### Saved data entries
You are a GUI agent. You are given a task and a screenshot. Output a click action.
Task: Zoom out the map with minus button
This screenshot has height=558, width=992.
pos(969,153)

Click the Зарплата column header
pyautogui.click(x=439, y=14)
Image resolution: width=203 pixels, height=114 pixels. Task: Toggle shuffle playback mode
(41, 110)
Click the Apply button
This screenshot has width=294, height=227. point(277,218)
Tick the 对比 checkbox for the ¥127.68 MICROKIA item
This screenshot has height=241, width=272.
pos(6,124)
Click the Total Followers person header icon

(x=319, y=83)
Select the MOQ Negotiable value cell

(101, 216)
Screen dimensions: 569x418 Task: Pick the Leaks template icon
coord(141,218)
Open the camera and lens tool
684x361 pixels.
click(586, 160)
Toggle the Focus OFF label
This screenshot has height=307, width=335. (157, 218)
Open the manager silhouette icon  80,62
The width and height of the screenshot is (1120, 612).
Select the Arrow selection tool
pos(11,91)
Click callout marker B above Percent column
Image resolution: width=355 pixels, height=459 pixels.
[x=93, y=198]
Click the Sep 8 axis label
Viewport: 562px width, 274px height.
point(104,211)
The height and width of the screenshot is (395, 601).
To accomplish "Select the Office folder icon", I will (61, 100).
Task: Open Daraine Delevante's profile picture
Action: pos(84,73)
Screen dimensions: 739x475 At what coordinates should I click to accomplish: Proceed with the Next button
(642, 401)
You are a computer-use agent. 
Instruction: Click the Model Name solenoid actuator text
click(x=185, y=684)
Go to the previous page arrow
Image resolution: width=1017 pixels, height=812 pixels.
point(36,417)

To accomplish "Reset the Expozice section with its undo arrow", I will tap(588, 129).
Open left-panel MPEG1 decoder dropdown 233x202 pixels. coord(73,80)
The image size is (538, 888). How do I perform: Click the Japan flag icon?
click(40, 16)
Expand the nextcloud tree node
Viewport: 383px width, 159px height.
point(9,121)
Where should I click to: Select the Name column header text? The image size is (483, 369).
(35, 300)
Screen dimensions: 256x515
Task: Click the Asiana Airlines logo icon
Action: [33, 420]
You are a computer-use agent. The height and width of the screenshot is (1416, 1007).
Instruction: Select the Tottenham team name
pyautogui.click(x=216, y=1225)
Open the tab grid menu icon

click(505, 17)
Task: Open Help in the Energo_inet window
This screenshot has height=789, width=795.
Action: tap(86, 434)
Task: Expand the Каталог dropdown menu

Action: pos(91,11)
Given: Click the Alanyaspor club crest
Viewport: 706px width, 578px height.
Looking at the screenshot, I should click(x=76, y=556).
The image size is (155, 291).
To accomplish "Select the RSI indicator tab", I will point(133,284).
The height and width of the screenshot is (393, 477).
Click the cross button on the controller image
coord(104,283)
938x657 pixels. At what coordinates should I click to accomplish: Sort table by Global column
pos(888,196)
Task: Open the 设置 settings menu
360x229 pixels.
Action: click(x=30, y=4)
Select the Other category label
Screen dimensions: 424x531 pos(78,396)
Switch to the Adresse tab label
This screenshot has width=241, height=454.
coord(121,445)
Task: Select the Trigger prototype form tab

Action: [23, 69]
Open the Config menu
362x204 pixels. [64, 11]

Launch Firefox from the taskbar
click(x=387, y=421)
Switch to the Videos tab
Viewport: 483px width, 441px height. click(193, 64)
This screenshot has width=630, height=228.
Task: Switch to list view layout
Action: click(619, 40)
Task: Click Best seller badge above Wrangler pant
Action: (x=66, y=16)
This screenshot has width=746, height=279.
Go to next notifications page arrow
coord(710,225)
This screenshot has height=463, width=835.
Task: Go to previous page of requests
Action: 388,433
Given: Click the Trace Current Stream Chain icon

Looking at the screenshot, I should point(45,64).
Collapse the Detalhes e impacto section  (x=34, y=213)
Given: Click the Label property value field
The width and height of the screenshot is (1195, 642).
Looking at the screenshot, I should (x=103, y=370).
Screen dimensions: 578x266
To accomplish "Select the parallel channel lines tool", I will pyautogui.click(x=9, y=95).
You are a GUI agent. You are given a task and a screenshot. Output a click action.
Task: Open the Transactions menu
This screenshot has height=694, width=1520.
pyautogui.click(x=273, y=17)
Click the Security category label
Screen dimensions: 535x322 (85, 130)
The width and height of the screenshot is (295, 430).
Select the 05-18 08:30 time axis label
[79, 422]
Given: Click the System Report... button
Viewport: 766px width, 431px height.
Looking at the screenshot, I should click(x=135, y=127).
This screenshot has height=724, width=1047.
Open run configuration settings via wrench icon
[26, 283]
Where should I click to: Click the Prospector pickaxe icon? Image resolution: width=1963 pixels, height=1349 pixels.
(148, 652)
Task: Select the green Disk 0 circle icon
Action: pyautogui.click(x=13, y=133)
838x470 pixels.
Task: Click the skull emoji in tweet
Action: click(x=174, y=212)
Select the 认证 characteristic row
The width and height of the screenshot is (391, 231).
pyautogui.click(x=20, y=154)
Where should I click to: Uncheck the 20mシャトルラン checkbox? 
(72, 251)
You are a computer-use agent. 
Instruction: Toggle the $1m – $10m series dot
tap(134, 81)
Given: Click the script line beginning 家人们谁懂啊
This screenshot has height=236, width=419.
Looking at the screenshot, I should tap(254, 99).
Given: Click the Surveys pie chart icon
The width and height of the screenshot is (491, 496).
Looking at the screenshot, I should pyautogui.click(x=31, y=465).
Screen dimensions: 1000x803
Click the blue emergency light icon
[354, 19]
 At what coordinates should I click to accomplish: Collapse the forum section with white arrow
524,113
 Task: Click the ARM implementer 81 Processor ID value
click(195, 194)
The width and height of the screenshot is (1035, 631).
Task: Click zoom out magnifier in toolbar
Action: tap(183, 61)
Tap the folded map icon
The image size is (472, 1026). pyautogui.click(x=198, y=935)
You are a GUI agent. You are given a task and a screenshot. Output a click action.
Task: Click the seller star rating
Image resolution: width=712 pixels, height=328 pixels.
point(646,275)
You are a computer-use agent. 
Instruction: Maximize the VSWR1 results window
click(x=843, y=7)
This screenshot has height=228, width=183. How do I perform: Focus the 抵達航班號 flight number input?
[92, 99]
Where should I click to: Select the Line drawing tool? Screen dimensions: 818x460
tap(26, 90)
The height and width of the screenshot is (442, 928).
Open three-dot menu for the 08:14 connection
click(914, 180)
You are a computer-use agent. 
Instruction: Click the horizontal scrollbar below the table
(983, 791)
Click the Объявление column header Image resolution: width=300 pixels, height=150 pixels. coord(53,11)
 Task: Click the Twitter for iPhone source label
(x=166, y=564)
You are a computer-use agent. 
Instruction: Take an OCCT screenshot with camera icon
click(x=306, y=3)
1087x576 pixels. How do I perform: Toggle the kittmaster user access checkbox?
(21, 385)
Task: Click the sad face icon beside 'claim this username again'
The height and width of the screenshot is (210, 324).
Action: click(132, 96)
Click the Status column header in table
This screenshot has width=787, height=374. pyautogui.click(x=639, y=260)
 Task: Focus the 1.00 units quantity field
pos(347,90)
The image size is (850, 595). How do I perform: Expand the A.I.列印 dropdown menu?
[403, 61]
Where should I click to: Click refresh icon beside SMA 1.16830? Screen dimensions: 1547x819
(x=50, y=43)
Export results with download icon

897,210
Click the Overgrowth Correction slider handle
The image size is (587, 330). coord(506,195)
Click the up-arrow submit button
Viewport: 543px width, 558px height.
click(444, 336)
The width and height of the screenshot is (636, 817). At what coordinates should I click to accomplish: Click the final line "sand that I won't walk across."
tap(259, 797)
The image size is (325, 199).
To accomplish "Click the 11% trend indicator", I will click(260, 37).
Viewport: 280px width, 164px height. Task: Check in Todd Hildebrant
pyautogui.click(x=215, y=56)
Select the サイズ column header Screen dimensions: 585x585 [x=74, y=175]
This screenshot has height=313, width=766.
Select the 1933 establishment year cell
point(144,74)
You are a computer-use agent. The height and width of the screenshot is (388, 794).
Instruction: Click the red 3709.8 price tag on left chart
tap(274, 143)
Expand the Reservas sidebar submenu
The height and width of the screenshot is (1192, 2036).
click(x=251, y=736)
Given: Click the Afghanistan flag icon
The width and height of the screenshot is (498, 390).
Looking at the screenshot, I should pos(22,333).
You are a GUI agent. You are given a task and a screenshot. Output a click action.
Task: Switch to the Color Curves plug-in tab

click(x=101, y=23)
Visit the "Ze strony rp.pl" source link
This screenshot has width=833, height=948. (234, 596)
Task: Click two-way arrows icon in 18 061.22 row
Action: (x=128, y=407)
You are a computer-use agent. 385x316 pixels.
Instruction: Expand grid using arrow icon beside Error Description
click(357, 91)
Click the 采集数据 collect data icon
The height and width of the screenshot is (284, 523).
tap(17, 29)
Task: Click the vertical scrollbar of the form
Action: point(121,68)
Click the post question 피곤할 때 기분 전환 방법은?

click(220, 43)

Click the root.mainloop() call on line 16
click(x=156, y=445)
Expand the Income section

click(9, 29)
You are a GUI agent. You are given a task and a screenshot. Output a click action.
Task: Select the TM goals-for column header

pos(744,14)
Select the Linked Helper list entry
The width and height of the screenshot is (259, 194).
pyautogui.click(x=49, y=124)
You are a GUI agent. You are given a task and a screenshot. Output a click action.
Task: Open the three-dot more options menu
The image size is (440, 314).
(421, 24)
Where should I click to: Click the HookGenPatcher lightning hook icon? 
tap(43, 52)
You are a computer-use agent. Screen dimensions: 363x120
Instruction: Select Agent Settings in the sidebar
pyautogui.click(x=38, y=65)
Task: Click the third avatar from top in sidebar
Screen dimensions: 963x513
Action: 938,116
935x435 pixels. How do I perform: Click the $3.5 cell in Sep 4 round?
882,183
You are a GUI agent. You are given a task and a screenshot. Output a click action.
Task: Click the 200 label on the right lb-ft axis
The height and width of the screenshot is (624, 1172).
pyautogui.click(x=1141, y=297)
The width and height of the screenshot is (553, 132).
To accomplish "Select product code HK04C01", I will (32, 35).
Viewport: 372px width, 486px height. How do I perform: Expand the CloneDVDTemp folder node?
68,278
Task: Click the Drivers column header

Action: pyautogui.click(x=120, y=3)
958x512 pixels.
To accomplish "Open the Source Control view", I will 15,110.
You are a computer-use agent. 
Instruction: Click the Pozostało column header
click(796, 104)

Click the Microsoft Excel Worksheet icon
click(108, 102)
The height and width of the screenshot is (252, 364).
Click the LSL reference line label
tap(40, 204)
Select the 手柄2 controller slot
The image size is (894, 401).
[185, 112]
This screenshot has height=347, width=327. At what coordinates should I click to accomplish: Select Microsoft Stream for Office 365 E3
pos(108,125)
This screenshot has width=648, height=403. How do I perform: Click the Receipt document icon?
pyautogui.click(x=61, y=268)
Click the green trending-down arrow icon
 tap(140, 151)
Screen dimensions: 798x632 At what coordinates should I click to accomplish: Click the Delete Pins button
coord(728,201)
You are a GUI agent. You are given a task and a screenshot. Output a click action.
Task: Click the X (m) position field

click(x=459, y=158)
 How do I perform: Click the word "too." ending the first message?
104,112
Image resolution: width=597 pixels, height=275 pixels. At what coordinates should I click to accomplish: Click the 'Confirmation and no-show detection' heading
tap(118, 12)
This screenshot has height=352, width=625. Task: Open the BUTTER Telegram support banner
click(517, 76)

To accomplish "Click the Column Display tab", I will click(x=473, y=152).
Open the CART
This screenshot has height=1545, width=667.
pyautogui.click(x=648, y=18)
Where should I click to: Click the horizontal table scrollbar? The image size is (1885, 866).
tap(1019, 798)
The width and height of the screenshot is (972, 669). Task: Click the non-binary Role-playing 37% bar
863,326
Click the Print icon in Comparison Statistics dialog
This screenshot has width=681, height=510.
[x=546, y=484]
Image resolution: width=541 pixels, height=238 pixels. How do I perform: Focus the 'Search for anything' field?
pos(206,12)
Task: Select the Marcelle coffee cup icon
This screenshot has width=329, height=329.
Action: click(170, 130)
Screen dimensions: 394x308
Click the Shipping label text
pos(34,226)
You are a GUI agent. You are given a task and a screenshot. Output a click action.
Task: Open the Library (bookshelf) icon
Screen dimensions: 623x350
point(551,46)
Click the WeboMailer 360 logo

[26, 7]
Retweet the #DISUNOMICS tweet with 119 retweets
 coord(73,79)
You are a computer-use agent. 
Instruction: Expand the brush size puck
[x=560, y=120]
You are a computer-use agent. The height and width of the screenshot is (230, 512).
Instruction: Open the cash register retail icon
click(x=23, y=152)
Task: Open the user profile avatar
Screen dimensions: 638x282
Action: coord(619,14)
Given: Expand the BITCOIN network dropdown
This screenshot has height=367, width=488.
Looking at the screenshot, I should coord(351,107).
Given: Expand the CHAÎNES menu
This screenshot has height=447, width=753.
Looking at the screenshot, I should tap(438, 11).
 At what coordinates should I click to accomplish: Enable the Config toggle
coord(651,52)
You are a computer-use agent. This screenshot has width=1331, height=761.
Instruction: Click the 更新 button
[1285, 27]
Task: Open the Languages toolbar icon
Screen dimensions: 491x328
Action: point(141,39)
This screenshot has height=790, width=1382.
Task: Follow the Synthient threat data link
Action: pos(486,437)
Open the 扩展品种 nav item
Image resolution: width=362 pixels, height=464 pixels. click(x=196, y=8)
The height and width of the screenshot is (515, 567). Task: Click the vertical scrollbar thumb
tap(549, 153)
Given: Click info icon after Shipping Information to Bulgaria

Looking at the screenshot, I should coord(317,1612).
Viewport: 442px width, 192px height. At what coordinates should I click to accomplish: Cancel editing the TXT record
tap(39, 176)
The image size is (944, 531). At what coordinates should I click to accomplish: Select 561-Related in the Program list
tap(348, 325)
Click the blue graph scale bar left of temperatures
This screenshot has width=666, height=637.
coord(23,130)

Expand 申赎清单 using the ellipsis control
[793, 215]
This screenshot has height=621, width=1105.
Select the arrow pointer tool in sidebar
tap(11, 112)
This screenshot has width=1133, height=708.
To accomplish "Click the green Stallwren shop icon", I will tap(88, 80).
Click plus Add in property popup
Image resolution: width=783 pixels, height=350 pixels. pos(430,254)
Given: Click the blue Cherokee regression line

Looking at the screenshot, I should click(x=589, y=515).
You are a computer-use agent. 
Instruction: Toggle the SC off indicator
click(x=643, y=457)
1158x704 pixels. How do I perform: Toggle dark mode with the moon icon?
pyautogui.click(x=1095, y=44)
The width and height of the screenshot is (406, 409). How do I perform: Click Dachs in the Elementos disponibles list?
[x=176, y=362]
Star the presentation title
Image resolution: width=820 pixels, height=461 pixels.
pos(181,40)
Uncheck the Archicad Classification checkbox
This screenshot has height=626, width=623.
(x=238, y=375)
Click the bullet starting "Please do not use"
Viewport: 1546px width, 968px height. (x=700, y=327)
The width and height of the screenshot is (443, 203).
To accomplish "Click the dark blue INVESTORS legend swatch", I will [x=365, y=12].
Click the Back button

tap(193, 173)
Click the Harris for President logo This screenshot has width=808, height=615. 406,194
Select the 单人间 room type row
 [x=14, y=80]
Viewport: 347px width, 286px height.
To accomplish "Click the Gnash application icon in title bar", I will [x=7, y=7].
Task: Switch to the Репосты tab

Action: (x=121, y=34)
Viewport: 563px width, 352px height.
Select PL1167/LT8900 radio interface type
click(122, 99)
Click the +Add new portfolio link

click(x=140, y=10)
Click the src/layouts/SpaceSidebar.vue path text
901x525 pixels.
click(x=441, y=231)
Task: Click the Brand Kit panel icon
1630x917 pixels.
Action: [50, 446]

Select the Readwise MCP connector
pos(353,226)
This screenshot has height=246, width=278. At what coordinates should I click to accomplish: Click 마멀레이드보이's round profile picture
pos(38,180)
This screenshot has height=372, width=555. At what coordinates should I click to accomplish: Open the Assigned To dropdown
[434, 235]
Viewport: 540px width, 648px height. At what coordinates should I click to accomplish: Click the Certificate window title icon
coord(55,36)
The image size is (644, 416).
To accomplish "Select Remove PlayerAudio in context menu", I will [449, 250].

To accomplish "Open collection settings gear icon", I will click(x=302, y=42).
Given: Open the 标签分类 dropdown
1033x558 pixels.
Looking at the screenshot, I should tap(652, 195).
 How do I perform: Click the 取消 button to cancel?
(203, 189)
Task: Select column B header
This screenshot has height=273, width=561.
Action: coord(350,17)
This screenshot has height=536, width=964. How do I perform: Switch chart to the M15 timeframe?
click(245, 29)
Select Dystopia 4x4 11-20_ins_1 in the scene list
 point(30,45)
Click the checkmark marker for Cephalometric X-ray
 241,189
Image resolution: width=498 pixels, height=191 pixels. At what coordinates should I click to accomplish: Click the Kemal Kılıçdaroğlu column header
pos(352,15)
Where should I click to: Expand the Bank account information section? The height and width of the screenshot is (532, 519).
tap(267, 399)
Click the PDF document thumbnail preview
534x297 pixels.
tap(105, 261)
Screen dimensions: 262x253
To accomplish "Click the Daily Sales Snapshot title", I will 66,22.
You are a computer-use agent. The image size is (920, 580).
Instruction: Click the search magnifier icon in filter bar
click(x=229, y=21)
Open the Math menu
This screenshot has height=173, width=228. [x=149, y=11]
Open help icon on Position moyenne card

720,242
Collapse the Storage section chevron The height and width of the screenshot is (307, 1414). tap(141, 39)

### Task details
Task for the records above: copy every line in which the word "panel" occurs.

### Written solution
Open left-panel MPEG1 decoder dropdown 233x202 pixels. coord(73,80)
Task: Click the Brand Kit panel icon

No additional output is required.